[Entries taken from a collection]
*-*-*

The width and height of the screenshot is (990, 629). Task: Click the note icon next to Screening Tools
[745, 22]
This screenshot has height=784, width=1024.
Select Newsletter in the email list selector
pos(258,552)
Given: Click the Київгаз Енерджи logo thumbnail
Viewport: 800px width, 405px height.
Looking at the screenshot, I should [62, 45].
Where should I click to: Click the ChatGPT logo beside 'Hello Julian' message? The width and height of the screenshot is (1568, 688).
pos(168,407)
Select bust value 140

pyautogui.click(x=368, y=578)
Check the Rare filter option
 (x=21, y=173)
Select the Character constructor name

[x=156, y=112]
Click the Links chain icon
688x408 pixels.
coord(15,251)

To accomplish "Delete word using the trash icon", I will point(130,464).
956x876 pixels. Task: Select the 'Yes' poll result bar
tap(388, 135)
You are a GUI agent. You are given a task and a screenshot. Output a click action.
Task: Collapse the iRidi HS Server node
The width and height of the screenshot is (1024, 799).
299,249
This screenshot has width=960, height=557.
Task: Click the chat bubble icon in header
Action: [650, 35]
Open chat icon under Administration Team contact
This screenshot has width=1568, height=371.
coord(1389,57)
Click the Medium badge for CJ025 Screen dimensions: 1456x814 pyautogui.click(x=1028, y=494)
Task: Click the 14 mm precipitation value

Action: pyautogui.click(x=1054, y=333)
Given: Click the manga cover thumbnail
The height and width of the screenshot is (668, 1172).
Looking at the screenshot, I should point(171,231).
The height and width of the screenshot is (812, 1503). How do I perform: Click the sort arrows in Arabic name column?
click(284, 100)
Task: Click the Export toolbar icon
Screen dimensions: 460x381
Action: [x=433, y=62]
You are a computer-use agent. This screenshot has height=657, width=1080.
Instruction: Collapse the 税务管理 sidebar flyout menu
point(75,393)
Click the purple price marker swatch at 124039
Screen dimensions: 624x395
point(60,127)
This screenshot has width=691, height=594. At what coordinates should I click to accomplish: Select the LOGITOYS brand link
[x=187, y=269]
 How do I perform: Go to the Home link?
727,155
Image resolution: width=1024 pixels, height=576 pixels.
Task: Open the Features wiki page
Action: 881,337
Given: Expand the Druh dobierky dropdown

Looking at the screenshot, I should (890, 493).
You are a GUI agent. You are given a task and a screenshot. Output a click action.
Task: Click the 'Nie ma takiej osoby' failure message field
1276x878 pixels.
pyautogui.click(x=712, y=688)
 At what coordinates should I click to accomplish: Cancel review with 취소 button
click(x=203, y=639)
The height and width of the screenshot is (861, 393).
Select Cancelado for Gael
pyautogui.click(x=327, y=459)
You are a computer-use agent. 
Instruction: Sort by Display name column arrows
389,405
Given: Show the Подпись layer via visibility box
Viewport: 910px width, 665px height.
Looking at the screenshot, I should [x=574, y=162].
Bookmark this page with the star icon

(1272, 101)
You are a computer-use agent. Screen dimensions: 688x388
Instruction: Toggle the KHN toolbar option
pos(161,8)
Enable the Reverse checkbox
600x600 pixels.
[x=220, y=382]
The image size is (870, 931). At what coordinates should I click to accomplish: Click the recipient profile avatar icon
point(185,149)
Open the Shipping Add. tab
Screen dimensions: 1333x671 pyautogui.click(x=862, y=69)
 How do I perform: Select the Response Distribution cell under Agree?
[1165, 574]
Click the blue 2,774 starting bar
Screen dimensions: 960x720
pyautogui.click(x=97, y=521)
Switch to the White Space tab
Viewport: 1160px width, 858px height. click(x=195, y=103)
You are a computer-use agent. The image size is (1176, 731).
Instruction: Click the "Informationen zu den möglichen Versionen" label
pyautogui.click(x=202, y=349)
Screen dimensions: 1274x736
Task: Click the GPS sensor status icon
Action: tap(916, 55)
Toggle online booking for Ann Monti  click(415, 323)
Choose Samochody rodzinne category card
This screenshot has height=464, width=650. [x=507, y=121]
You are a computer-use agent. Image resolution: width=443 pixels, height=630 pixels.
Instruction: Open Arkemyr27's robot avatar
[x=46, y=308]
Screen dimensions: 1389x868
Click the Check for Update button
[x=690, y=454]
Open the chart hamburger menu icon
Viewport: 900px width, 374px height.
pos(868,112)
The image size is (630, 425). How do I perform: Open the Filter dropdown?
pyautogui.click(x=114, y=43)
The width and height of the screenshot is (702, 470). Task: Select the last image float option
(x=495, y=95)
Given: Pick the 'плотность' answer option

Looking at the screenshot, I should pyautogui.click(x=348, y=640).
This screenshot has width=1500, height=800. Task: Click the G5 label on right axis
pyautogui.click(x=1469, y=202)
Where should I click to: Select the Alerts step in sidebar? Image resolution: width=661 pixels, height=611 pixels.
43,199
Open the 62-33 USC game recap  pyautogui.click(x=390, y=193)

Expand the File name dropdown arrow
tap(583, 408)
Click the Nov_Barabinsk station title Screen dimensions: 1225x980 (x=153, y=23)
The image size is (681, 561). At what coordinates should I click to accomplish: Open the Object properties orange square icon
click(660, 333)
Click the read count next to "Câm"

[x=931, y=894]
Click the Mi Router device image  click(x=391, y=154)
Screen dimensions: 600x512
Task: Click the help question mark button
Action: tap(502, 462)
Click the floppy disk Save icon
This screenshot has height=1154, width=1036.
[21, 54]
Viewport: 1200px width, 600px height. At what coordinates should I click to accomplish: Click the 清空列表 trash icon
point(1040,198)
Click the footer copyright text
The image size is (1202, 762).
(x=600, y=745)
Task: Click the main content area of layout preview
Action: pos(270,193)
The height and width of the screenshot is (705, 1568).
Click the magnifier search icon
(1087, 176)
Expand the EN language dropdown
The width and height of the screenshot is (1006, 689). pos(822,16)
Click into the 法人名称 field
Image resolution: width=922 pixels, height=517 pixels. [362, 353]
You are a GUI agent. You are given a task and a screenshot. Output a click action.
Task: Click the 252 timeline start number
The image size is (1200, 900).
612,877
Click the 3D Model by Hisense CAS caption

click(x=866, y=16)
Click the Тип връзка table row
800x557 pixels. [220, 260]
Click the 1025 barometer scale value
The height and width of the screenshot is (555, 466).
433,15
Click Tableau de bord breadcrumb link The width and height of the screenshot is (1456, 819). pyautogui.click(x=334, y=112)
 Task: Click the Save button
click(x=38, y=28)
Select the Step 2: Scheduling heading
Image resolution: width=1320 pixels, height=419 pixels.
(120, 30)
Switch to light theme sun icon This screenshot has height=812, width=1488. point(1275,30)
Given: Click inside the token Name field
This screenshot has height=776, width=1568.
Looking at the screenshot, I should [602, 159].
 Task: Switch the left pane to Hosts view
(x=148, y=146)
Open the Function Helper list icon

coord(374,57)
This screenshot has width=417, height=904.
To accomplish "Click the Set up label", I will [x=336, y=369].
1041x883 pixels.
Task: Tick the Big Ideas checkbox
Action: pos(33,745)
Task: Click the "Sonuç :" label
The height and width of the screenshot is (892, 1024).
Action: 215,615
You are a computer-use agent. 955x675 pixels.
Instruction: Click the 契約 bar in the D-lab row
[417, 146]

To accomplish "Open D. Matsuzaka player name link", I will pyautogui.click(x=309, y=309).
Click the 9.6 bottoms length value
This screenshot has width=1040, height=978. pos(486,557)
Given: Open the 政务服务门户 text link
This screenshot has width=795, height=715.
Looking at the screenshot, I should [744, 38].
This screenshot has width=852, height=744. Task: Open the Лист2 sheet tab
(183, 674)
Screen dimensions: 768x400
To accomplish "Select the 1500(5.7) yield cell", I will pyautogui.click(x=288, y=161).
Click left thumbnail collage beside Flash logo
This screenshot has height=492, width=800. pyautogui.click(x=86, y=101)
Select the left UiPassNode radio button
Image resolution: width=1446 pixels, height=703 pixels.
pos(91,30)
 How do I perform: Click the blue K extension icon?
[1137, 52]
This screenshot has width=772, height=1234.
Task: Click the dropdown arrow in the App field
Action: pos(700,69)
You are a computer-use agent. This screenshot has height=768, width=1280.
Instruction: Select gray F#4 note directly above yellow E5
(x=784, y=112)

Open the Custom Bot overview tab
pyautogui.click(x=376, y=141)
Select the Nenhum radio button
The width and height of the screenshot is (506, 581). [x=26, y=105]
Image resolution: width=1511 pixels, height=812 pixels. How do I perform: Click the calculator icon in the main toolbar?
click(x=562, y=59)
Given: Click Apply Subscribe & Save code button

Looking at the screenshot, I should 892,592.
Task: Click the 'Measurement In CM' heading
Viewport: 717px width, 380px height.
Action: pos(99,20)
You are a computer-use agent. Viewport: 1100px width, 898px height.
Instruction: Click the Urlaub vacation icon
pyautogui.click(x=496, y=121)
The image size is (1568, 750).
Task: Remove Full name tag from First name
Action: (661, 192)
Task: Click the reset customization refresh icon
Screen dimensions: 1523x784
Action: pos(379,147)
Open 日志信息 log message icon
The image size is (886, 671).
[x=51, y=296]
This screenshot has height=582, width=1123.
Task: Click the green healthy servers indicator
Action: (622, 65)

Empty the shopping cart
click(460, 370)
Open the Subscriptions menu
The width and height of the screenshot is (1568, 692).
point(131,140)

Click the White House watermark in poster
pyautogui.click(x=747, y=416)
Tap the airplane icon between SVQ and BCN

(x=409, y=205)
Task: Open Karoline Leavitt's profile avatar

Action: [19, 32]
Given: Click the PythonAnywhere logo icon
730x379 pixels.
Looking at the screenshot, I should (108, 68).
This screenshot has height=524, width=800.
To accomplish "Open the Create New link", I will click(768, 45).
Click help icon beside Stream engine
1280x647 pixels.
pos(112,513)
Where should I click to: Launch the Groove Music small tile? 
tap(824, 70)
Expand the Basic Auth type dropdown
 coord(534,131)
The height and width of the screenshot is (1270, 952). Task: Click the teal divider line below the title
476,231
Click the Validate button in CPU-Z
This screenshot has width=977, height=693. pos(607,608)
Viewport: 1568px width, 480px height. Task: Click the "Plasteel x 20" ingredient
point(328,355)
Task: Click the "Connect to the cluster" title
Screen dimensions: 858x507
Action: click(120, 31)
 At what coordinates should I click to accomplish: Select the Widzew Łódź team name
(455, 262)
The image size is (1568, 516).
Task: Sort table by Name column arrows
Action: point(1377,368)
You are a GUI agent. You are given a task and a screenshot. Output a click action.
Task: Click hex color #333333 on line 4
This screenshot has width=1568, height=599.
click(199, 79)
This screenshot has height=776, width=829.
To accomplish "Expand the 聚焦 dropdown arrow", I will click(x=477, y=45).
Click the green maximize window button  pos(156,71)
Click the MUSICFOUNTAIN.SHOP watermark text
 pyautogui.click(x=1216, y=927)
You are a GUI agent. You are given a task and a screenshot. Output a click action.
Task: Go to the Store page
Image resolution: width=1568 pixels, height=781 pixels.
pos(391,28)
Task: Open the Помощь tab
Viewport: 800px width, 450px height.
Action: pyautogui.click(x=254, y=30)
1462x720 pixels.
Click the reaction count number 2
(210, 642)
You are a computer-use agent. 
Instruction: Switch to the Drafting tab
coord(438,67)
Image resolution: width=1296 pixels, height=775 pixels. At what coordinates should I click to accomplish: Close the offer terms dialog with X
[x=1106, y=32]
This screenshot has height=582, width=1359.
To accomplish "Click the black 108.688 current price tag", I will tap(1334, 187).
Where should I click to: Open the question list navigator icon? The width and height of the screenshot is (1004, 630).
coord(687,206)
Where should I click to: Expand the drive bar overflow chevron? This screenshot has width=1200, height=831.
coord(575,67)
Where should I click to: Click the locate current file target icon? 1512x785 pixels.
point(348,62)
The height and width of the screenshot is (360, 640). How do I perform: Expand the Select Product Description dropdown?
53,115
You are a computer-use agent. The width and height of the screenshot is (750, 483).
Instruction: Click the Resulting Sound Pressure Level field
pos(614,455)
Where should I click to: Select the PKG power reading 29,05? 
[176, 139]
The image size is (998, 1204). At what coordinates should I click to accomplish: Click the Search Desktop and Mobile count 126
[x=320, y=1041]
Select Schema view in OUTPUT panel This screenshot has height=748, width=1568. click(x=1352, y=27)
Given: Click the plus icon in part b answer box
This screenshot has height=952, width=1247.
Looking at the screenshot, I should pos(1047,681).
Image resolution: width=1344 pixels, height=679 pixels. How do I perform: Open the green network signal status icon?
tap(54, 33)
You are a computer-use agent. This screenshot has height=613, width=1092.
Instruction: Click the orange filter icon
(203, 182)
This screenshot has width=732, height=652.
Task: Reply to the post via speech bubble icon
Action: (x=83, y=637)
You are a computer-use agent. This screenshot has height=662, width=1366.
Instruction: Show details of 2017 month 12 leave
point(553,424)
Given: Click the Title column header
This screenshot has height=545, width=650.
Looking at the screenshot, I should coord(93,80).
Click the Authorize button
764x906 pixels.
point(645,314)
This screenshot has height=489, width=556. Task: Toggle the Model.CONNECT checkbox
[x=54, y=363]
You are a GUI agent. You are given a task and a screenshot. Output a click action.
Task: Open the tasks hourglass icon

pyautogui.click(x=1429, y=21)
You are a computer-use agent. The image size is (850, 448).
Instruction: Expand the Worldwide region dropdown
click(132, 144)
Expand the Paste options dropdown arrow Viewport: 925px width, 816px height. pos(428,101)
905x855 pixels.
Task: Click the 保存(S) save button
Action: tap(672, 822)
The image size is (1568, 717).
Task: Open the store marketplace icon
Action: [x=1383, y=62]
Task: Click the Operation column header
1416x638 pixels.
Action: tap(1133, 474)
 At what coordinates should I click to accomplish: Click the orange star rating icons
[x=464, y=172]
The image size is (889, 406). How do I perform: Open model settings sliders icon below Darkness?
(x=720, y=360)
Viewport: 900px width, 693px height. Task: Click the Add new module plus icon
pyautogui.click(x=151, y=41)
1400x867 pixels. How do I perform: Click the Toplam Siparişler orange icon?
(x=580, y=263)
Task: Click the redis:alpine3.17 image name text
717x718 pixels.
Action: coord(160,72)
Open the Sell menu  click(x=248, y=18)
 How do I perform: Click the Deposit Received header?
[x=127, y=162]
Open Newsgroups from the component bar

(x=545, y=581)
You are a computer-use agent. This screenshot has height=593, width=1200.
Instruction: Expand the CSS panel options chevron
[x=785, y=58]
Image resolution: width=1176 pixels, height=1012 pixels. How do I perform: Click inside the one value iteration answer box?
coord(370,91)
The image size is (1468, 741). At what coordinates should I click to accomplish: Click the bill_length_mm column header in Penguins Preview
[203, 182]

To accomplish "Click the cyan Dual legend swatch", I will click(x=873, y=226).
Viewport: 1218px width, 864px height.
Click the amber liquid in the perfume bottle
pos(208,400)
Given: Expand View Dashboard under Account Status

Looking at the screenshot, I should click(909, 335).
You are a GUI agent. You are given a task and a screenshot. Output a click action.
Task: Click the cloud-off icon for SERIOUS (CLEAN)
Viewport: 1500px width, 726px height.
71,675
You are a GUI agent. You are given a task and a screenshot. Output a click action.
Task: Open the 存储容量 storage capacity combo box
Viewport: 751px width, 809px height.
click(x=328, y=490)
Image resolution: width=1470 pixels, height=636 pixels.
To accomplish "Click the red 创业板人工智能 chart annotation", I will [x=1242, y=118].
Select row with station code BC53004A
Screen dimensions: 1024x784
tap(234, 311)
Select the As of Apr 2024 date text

*-*-*

▶ [What you need to do] The response must consist solely of the lines from the top of the records through the line holding "Task: Collapse the iRidi HS Server node", copied word for word.

▶ [Written solution]
The width and height of the screenshot is (990, 629). Task: Click the note icon next to Screening Tools
[745, 22]
This screenshot has height=784, width=1024.
Select Newsletter in the email list selector
pos(258,552)
Given: Click the Київгаз Енерджи logo thumbnail
Viewport: 800px width, 405px height.
Looking at the screenshot, I should [62, 45].
Where should I click to: Click the ChatGPT logo beside 'Hello Julian' message? The width and height of the screenshot is (1568, 688).
pos(168,407)
Select bust value 140

pyautogui.click(x=368, y=578)
Check the Rare filter option
 (x=21, y=173)
Select the Character constructor name

[x=156, y=112]
Click the Links chain icon
688x408 pixels.
coord(15,251)

To accomplish "Delete word using the trash icon", I will point(130,464).
956x876 pixels. Task: Select the 'Yes' poll result bar
tap(388, 135)
You are a GUI agent. You are given a task and a screenshot. Output a click action.
Task: Collapse the iRidi HS Server node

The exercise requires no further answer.